Netanyahu, Liberman meet in bid to solve coalition impasse

Yisrael Beytenu says its leader and PM discussed ‘preservation of the status quo on issues of religion and state’; but party’s demands still at odds with ultra-Orthodox

Raoul Wootliff is the Times of Israel's former political correspondent and producer of the Daily Briefing podcast.

Avigdor Liberman (left), and Benjamin Netanyahu sharing a private word in January 2013. (Tsafrir Abayov/Flash90)
Avigdor Liberman (left), and Benjamin Netanyahu sharing a private word in January 2013. (Tsafrir Abayov/Flash90)

Yisrael Beytenu head Avigdor Liberman met Wednesday afternoon with Prime Minister Benjamin Netanyahu in a bid to find a way out of a looming impasse with the ultra-Orthodox parties, a day after vowing that his secularist faction would not join a “coalition of religious coercion.”

A statement released by Yisrael Beytenu after the meeting said it had been conducted “in good spirits” and that it “centered around the formulation of an agreed-upon security policy and the preservation of the status quo on issues of religion and state.”
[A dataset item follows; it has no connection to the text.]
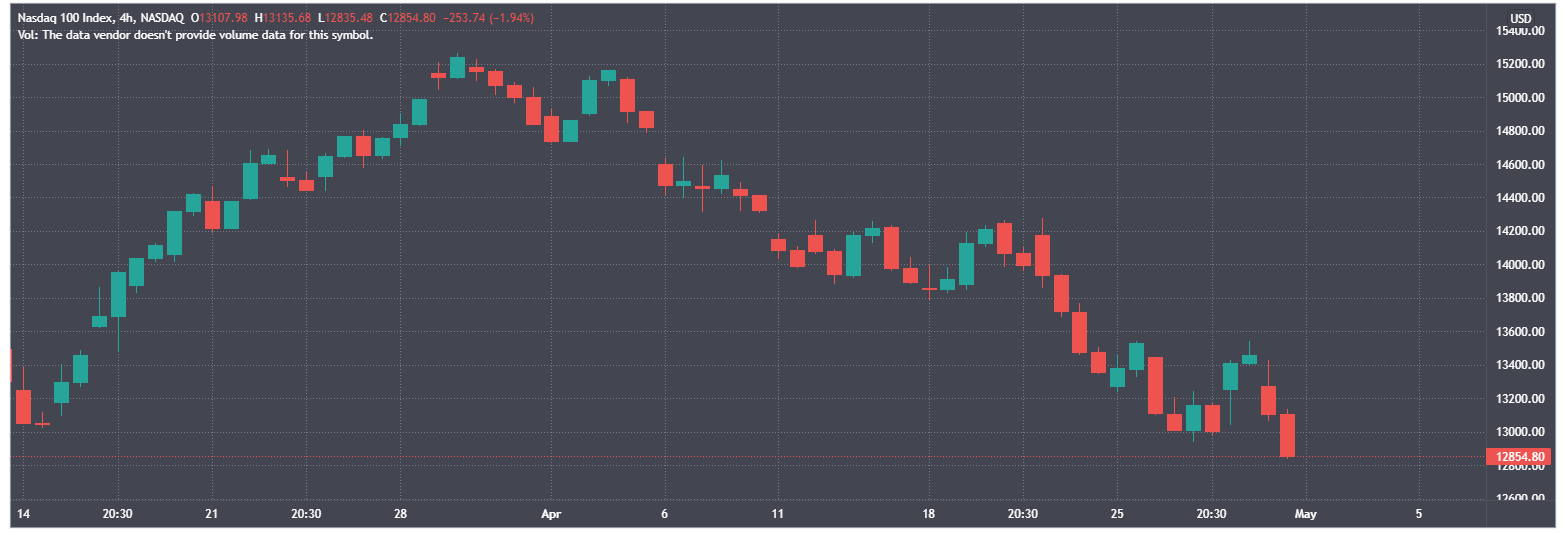Screen dimensions: 1566x534
Task: Click the red 12854.80 current price tag
Action: pos(1522,457)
Those were two of the key issues that Liberman on Tuesday said would determine whether he joins the coalition, as he did immediately after the 2015 election, or opt instead to sit out to keep his party out of the government.

Without Yisrael Beytenu’s five seats, Netanyahu would only have the possible support of 60 MKs out of the Knesset’s 120, making it nearly impossible to rule.
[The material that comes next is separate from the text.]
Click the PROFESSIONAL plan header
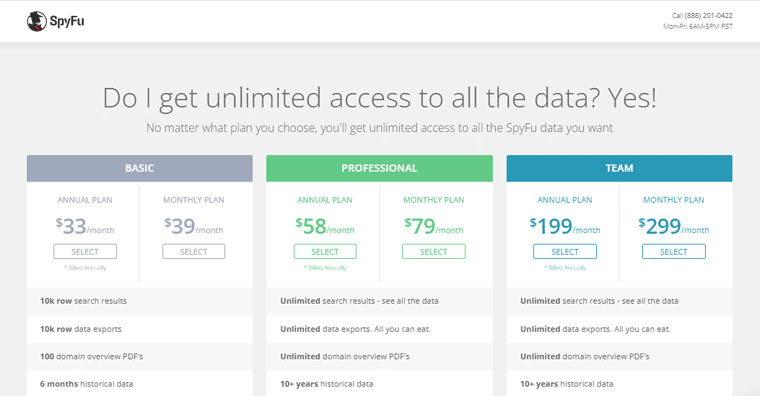Image resolution: width=760 pixels, height=396 pixels. pyautogui.click(x=380, y=168)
According to Channel 12 news, Likud negotiator Natan Eshel was exploring the possibility of trying to convince a lawmaker from another party to break away and join the future coalition.
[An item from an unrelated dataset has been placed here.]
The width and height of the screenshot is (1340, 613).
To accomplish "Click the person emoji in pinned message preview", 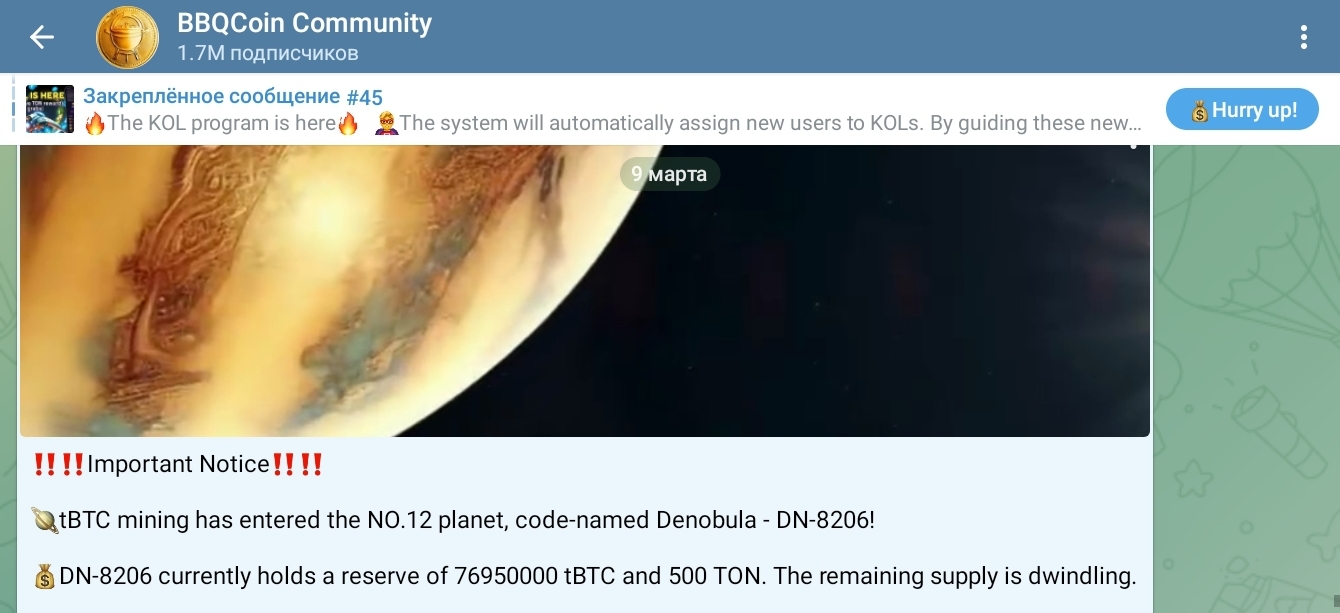I will 386,124.
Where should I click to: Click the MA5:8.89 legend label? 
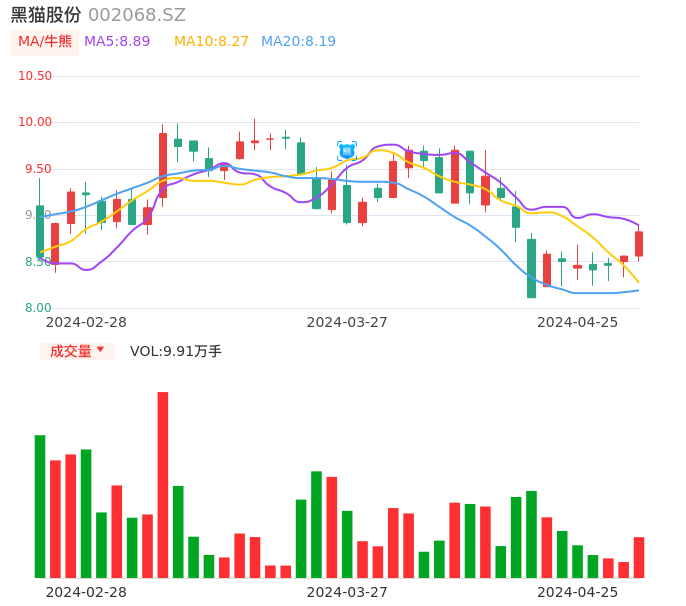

Yisrael Beytenu party leader Avigdor Liberman leads a faction meeting at the Knesset on April 30, 2019. (Noam Revkin Fenton/Flash90)

On Tuesday, Liberman told his Yisrael Beytenu MKs that that one of his key conditions for joining the coalition would be “creating an agreed-upon security policy.” But he admitted that his party’s position on religion and state issues presented a bigger obstacle.

“We support and want a Jewish state but we oppose and will not accept religious coercion,” he said, railing against demands made by the Shas and United Torah Judaism parties for control over various religion and state issues. “We will not join a coalition of religious coercion.”

One of the thorniest issue is legislation regulating — and limiting — exemptions to military conscription for ultra-Orthodox students, which the secularist Liberman is insisting should be passed without amendment, while ultra-Orthodox parties have said they will not join the coalition if it is advanced without changes. Both Yisrael Beytenu and the ultra-Orthodox are essential for Netanyahu if he is to assemble a governing coalition with a majority of Knesset seats.

In 2017, the High Court of Justice ruled that a 2015 version of Israel’s draft law granting most yeshiva students exemptions from service was unconstitutional, telling lawmakers they must pass new guidelines for ultra-Orthodox enlistment. In 2018, the court granted the government another month and a half to pass the bill, extending an early December deadline to mid-January, but the Knesset was then dissolved and elections set for April 9.

Hundreds of Ultra-Orthodox Jews clash with Israeli police during a protest in Jerusalem on April 10, 2014, following the arrest of a haredi draft-dodger and against a bill intended to enforce the haredi enlistment into the IDF (Photo credit: Yonatan Sindel/Flash90)

Earlier this month, the leader of ultra-Orthodox United Torah Judaism (UTJ) party insisted that he would not join Netanyahu’s new government if the proposed legislation on drafting ultra-Orthodox yeshiva students into the army isn’t changed, heralding tough coalition-building negotiations for the premier.

Yaakov Litzman, the current deputy health minister, said all his party’s demands were coordinated with fellow ultra-Orthodox party Shas. UTJ and Shas have eight Knesset seats each.

Coalition talks were mostly on hold during the Passover holiday last week. Netanyahu technically has 28 days to form a coalition, giving him until mid-May, and he may ask President Reuven Rivlin for a two-week extension.